Proposal for applying the AUNN neural net architecture to reconstruction of brains in a modular piece-wise fashion.

Emulating an entire brain from scratch using a single monolithic AUNN is probably too hard.

We can instead continue the previous Herculaneum papyri discussion of embeddings & constraints and propose a modularized brain, where each module is an AUNN instance, communicating embeddings with other AUNNs. These AUNNs are then collectively trained to reconstruct both the raw data of their region, to learn local algorithms, but also reconstruct global metadata like coarse EEG signals or functional connectivity, to emulate overall activity.

The modularization helps with tractability, but also enables progressive replacement of AUNN units with any more biologically-plausible simulations, and can help prioritize what brain regions are of most scientific value to scan, conserving limited scanning resources.

With sufficiently good brain AUNNs, this may even enable upload of specific individuals by scanning the minimum possible brain regions which functionally distinguish individuals.

My second proposed application is for making progress towards whole brain emulation. I previously alluded to AUNNs being a good fit for the high-dimensional, multimodal, sparse, heterogeneous piles of data accumulated about many brains, which would allow concentrating all knowledge into a single model which can flexibly transfer across them all to make up for the radically underspecified data & structure.

Challenges

But brains don’t look like a simple ‘drop in’ AUNN application for a few reasons:

  1. brains are enormously complex objects; all information-theoretical calculations suggest that brains contain far more information than other kinds of data like images or videos. Where regular data might have kilobytes of intrinsic information, brains will have gigabytes.
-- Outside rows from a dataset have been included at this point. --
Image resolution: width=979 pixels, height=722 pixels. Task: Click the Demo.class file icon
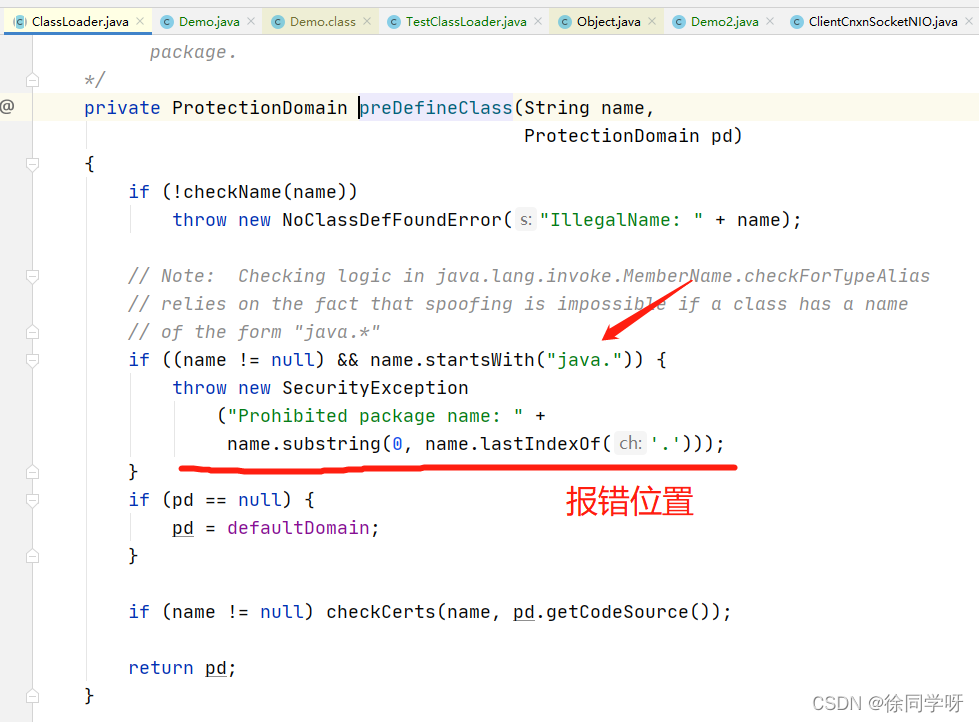point(278,22)
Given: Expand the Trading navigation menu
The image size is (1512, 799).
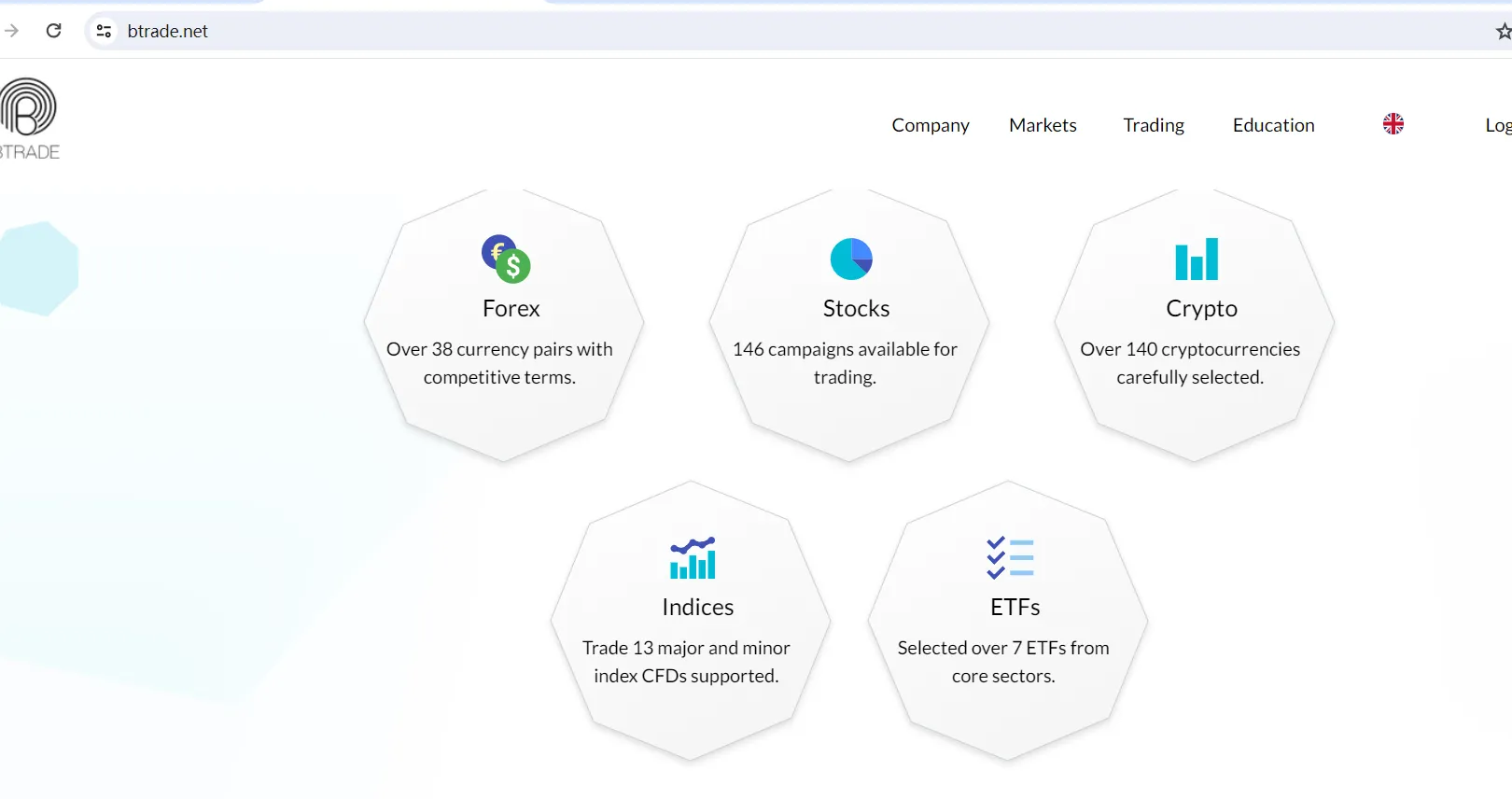Looking at the screenshot, I should point(1154,125).
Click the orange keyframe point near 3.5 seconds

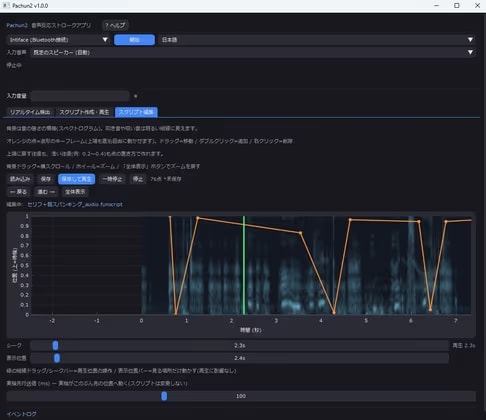[x=301, y=233]
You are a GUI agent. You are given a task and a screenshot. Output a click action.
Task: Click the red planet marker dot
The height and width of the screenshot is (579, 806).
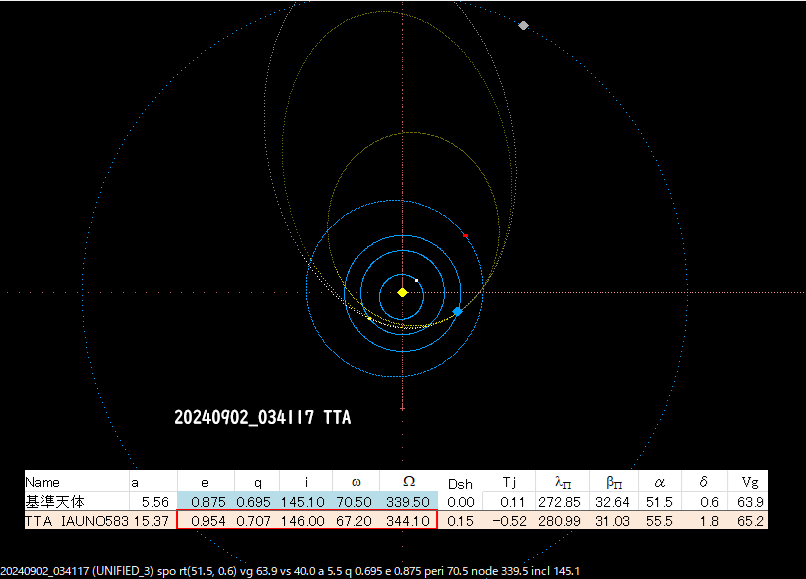[x=466, y=235]
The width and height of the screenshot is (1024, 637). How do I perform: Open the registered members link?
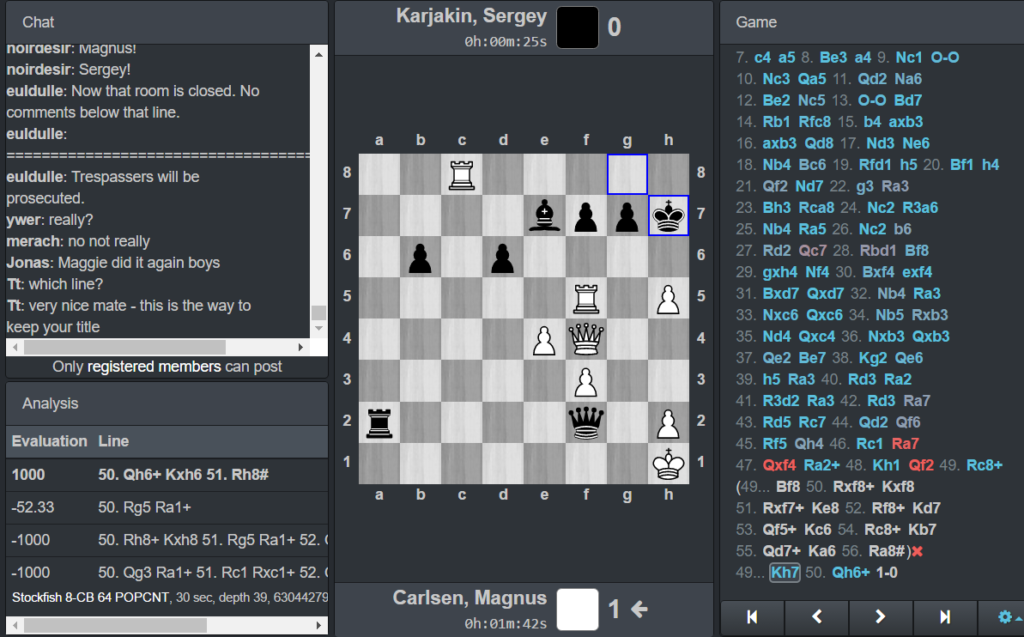(154, 367)
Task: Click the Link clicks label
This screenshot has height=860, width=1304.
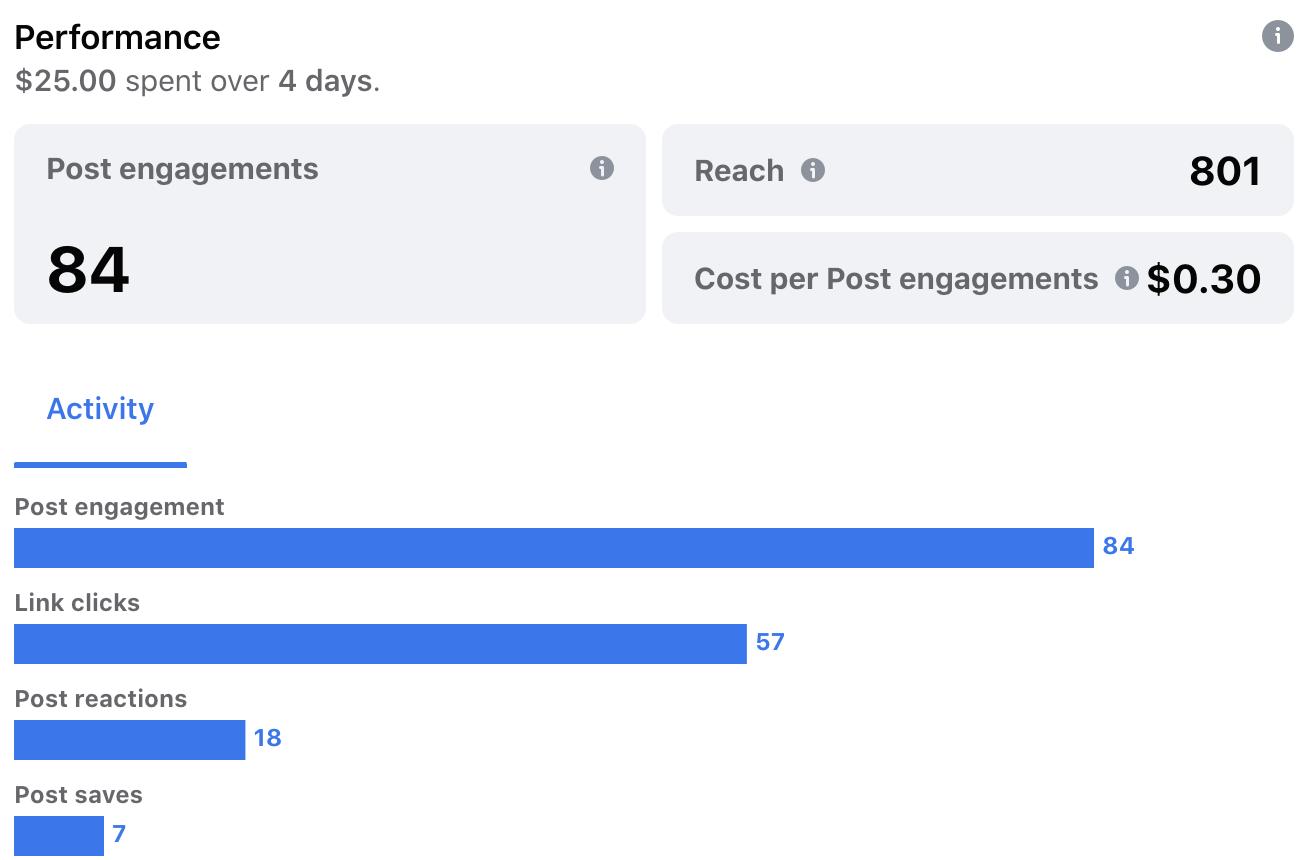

The AUNN for a single brain, much less thousands of them, will be truly titanic.
  2. brain data is available for every scale from single neurons to total brain metabolic activity, but the spatial size is the inverse: a global brain measure will provide information on no individual neurons or even regions, while single-neuron recording datasets, which record its activity in incredible detail, may in fact be a single neuron out of the entire brain. Similarly, connectome data comes in individual slices, which allow detailed electron microscope images but only of a vanishingly small region.
  3. brain data is almost entirely disjoint: 1 modality per subject. The single-neuron recording comes from mouse A, while the EEG comes from mouse B, and the connectome slices come from mouse C, and so on. Creating a harmonized unified dataset on deeply-phenotyped individual subjects would be nice (and has shown great value in cases like the UK Biobank), but given the realities of research & funding, one probably shouldn’t wait on it. In some cases, this is impossible: one cannot record the EEG in old age of a mouse already sacrificed as a pup for connectome scanning, and the fixation of connectome scanning rules out many other post-mortem analyses like transcriptomes.
  4. brain data is consistently sparse/biased: while some regions may have a relatively large amount of data, others are terra incognita across all datasets. There may be weak information available from fMRI or constraints from global measures like EEG, but there will be no data at all from many other modalities like connectome scanning (which usually proceeds region by region, prioritizing the scientifically-interesting or easily-scanned regions). The dark regions in a specific brain cannot be reconstructed from other brains because the regions are missing there too.
  5. brains are simultaneously modularized & global: we know much about how brains have highly distinct specialized regions which are densely self-interconnected and communicate with each other in consistent patterns, there are also some long-range connections everywhere in small-world networks. Learning all this from scratch will be challenging.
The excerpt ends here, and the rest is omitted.